-- What the task asks --
Copy, word for word, the lines of the listing below from the line with "1200x675 pixels. At" up to and including the line with "You are a GUI". Drop the pictures.

-- Records provided --
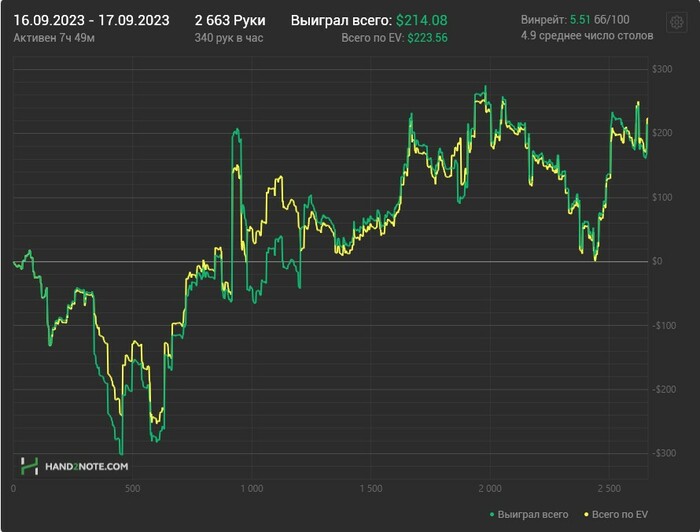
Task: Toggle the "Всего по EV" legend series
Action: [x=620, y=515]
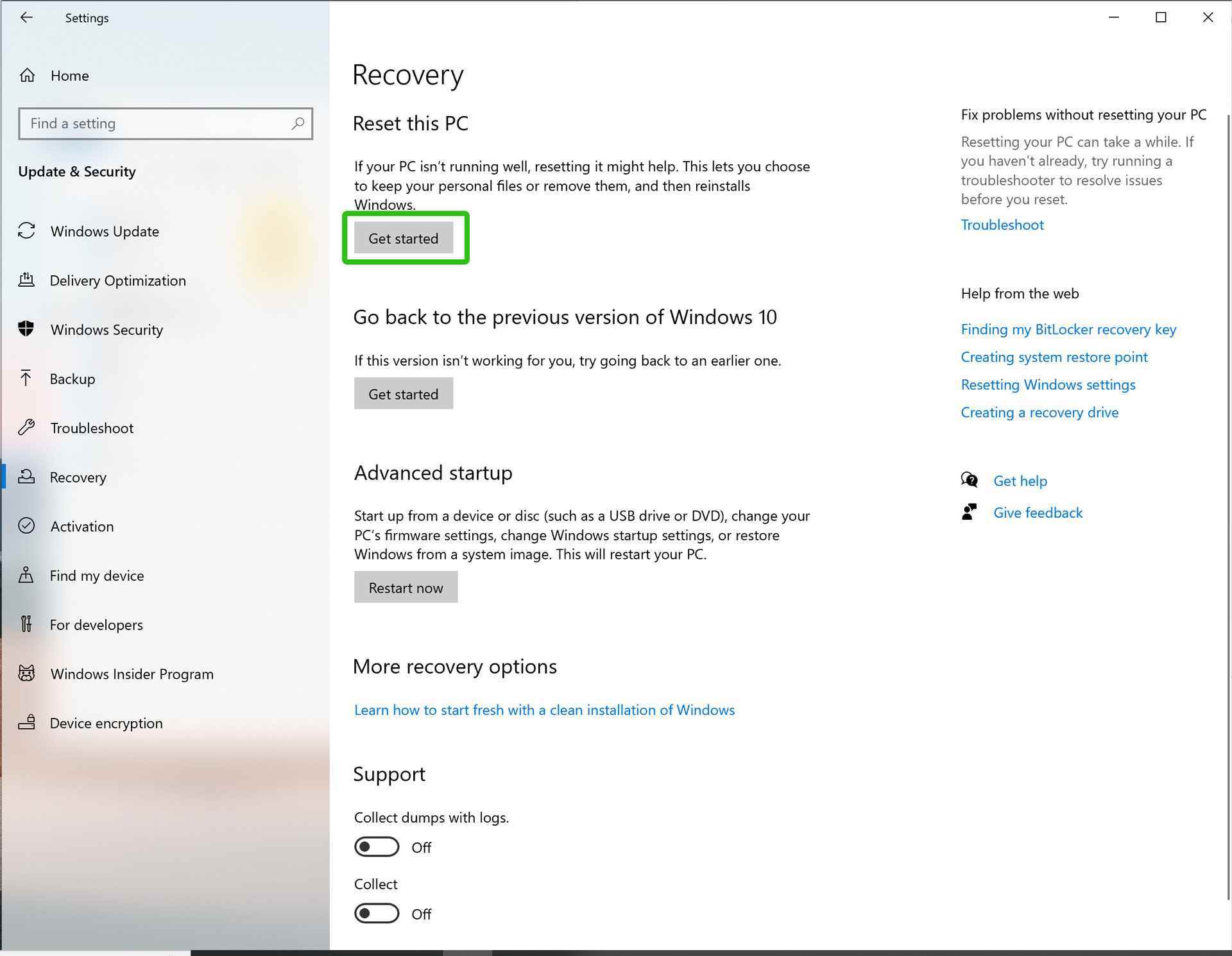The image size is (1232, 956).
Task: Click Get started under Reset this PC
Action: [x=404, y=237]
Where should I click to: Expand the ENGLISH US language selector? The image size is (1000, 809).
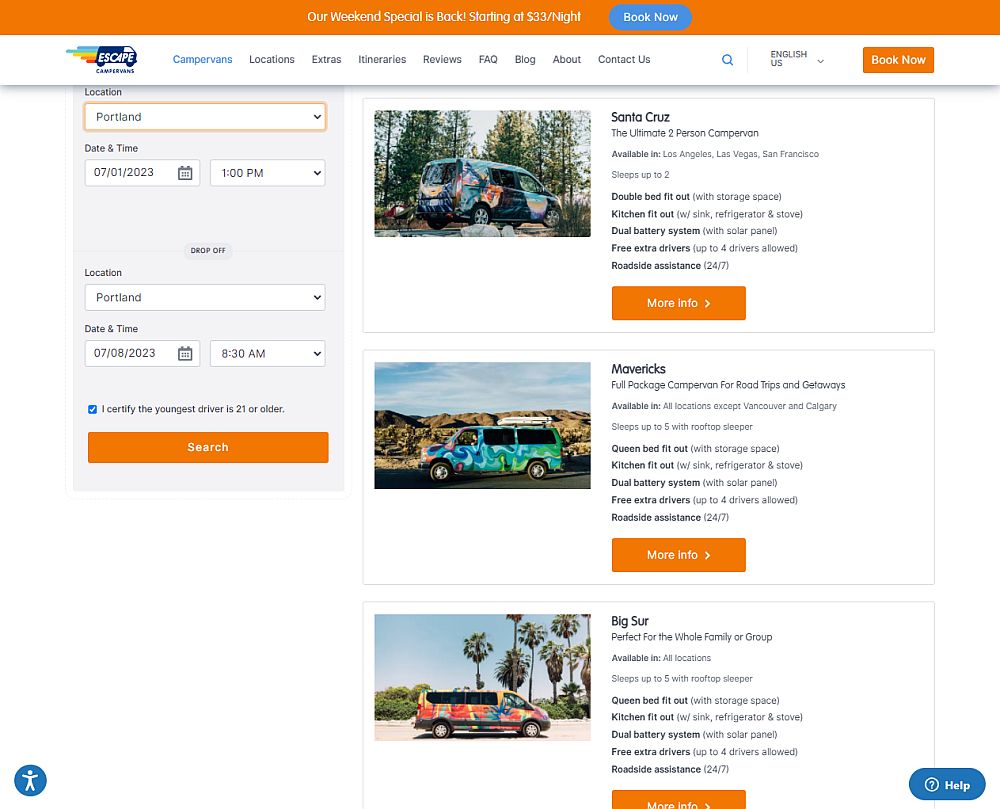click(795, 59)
---
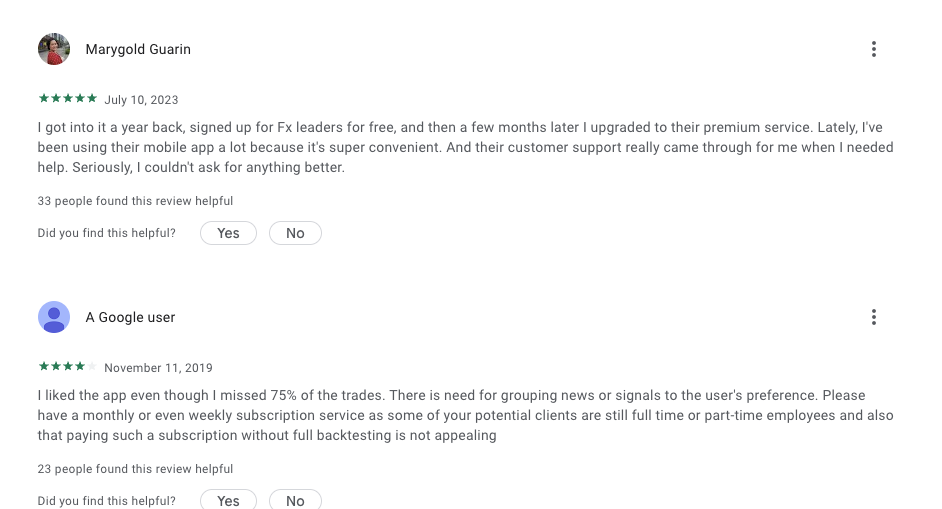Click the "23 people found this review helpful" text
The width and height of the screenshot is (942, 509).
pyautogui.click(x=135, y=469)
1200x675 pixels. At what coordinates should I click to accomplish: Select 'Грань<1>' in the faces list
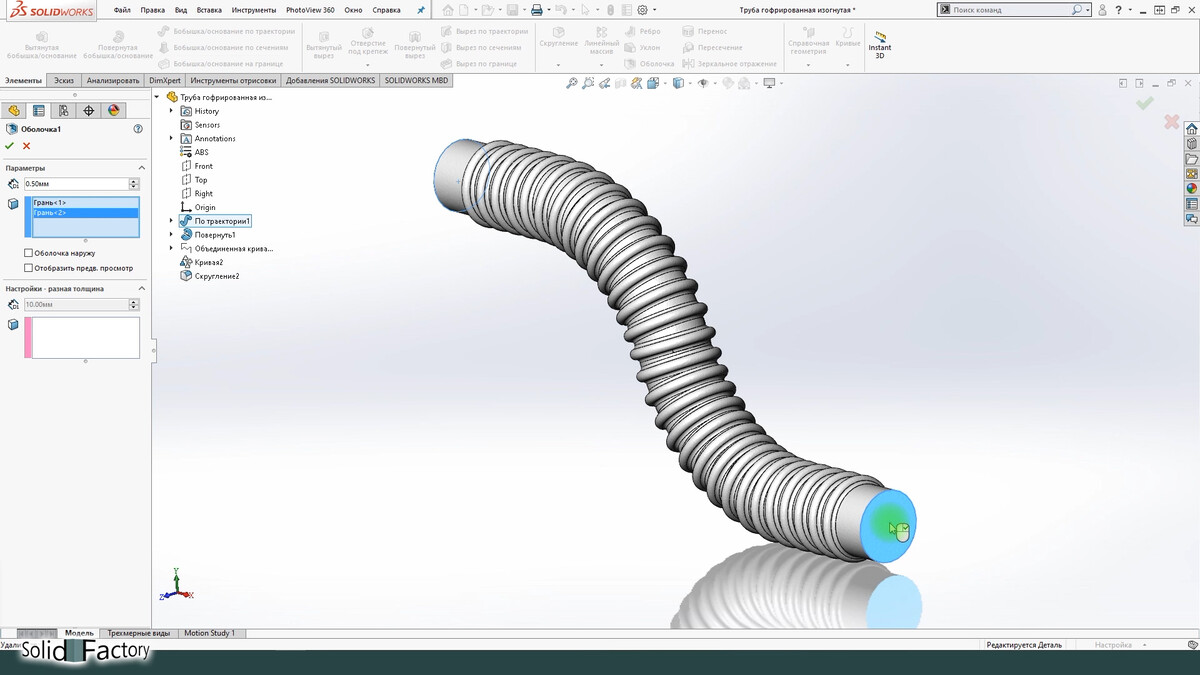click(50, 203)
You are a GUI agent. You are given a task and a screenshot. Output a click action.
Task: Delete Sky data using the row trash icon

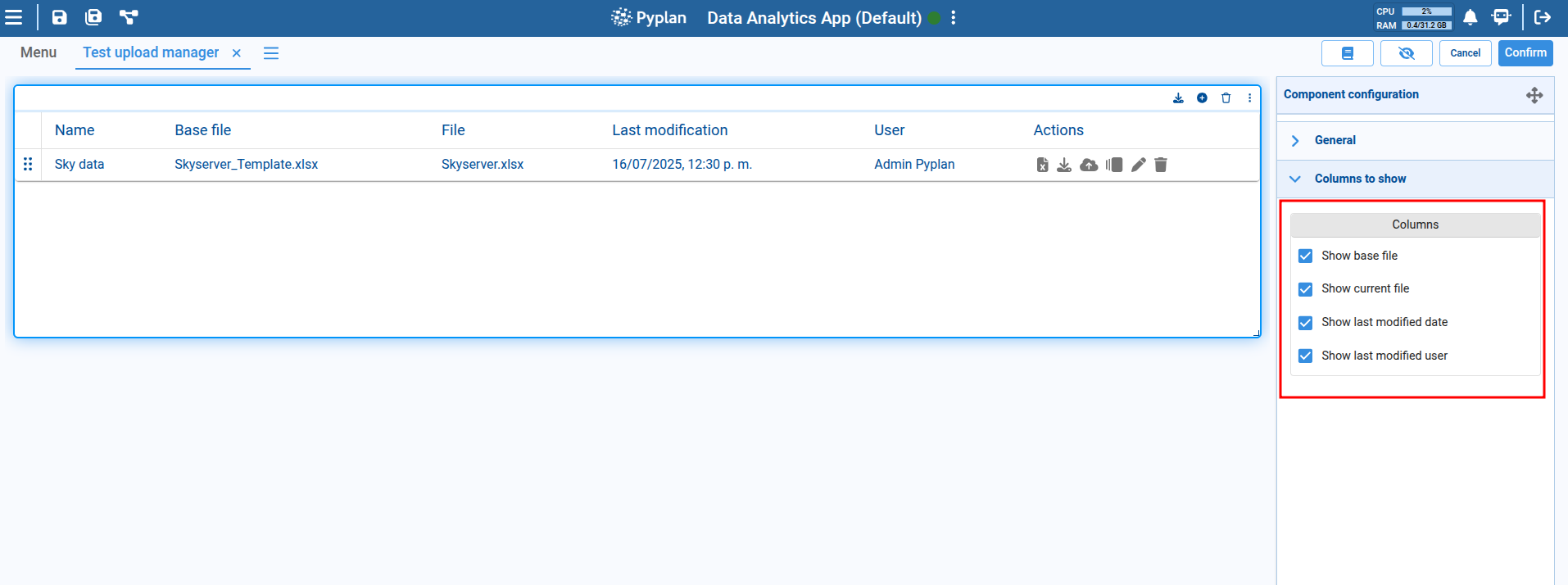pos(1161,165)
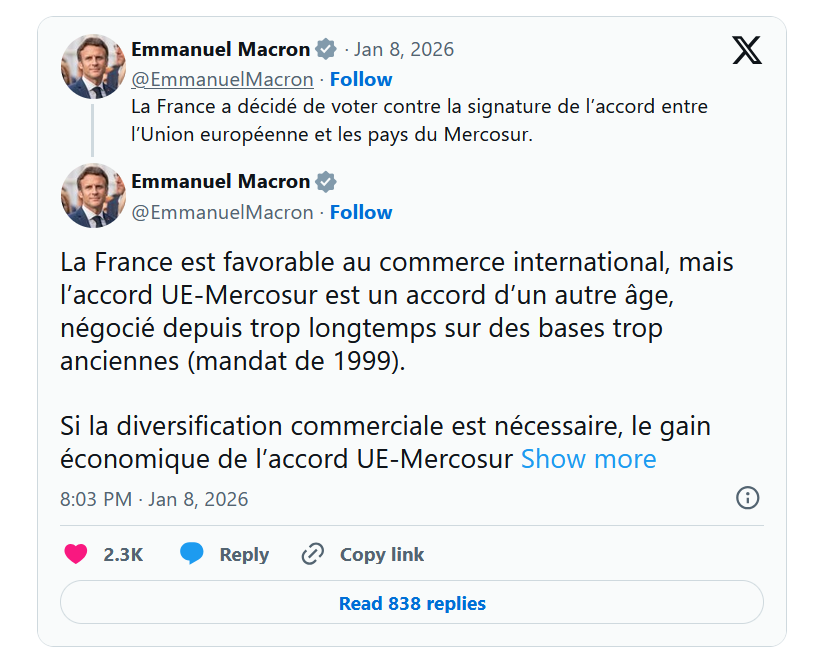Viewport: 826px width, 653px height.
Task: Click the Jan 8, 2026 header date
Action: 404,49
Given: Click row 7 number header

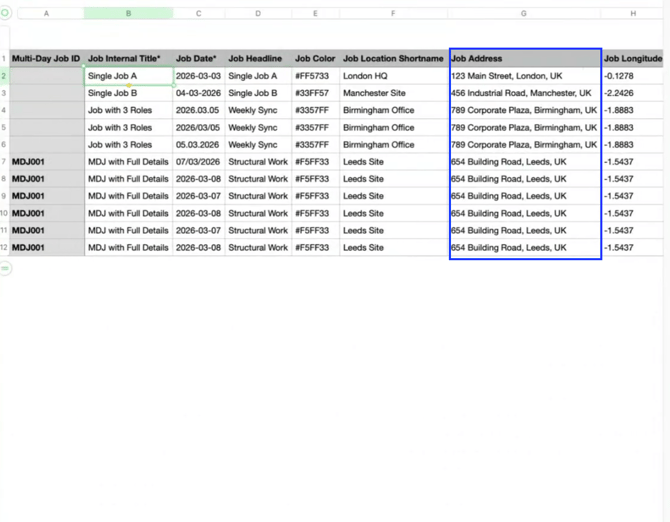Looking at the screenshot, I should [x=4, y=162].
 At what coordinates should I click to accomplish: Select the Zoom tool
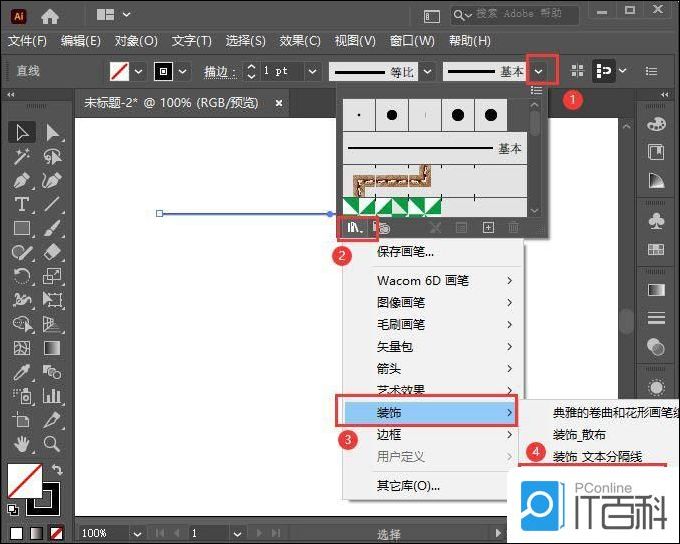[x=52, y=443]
---
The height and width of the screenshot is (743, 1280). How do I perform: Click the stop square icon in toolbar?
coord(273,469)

-- Answer box --
1200x675 pixels. At what coordinates should I click to accomplish: Select 'Грань<1>' in the faces list
click(50, 203)
You are a GUI agent. You are given a task and a screenshot. Output a click action.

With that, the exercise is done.